GLOBAL PACING OF PLIOCENE CLIMATE BY NORTHERN HEMISPHERE PRECESSION: AN ENIGMA (Invited Presentation)


HERBERT, Timothy D., Department of Earth, Environmental and Planetary Sciences, Brown University, 324 Brook Street, Providence, RI 02912; DEEPS, Brown University, 324 Brook St., Providence, RI 02912, CARUSO, Antonio C., Dipt. Scienze della Terra e del Mare, University of Palermo, Via Archirafi 20-22, Palermo, 90123, Italy, CABALLERO-GILL, Rocio, George Mason University, Fairfax, VA 22030, TZANOVA, Alexandrina, DEEPS, Brown University, 324 Brook St., Providence, RI 02912 and DOWSETT, Harry J., U.S. Geological Survey, Florence Bascom Geoscience Ceter, MS 926A, 12201 Sunrise Valley Drive, Reston, VA 20192

The origin of paleoclimatic variations in the precessional band has plagued students of orbital forcing for decades. Where precessional power is present, the problem can be “solved” by positing the dominance of one hemisphere and the existence of a significant non-linearity that translates seasonal forcing into a time-averaged effect on climate.
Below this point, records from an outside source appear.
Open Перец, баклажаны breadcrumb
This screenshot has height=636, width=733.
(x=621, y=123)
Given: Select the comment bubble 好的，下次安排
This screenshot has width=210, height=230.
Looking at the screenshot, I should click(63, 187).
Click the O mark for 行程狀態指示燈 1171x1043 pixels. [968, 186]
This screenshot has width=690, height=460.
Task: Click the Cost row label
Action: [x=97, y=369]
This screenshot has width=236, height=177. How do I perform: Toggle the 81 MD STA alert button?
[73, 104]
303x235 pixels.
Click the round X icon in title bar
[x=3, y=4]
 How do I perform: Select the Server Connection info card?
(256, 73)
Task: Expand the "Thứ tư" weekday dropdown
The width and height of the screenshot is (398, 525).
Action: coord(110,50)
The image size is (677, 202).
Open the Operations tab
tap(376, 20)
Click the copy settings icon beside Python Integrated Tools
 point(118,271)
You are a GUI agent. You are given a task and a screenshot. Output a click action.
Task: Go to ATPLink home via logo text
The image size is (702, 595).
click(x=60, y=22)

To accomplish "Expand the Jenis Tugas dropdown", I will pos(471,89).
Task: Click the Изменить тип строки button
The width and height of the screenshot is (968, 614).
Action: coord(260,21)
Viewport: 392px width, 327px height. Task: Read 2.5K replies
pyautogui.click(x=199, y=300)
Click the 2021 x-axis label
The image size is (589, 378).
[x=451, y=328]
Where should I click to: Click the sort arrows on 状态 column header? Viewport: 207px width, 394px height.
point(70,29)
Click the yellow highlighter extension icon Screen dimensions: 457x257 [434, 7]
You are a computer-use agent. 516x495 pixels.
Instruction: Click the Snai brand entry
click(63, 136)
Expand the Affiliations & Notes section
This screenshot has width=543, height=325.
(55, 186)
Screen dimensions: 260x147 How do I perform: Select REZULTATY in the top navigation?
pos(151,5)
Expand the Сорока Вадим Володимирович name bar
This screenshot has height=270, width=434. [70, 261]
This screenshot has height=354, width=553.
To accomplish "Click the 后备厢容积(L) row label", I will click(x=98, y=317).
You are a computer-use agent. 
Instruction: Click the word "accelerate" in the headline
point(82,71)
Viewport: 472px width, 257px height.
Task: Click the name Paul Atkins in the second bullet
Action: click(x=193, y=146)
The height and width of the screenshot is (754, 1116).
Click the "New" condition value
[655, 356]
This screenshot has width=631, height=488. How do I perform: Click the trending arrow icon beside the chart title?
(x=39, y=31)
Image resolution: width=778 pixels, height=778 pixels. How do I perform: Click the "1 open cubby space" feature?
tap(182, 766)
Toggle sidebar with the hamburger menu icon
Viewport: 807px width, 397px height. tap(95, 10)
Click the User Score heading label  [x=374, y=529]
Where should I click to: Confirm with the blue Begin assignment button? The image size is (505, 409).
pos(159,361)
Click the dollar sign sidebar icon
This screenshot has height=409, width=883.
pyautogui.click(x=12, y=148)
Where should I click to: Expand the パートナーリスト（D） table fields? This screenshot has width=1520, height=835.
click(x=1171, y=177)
Where precessional power is weak to non-existent, one can posit offsetting processes in the northern versus southern hemisphere that lead to cancellation. An unfortunate further complication comes from the difficulty in constraining the phase of a precessional response, since age model uncertainties on the order of 10 kyr (one half precessional cycle) will lead to completely ambiguous results in assigning a paleoclimatic signal to the hemisphere of origin.

We will present here a potential, but puzzling, result of constraining the phase of ocean temperature variations and global ice volume/deep ocean temperature responses at the precessional wavelength in the mid-to-late Pliocene. During this time, essentially all the Earth’s ice resided in the Southern Hemisphere, so one might expect a Southern Hemisphere phasing of precessional signals. In order to “clock” the Pliocene precession cycles, we anchor our analyses in the Mediterranean pelagic sequence at Punta Piccola (Sicily). Here, the timing of ocean temperature variations (“SST”) can be reconstructed very accurately via the regional hydrological signal (northern African monsoon) that is expressed in cyclic marl-carbonate alternations. We show that this signal can be exported to the open ocean via magnetostratigraphy and correlation to North Atlantic temperature records. Oxygen isotope stratigraphy then allows us to demonstrate that this temperature pattern is to first order synchronous globally- crucially, in Southern as well as Northern Hemisphererecords. We find that, at the precessional wavelength, global temperatures and ice volume minima follow northern hemisphere summer insolation, despite the absence of northern hemisphere cryospheric amplification mechanisms in the Pliocene. The evidence thus suggests that the Northern Hemisphere can dictate global climate changes even in a minimally glaciated condition, perhaps through carbon cycle processes.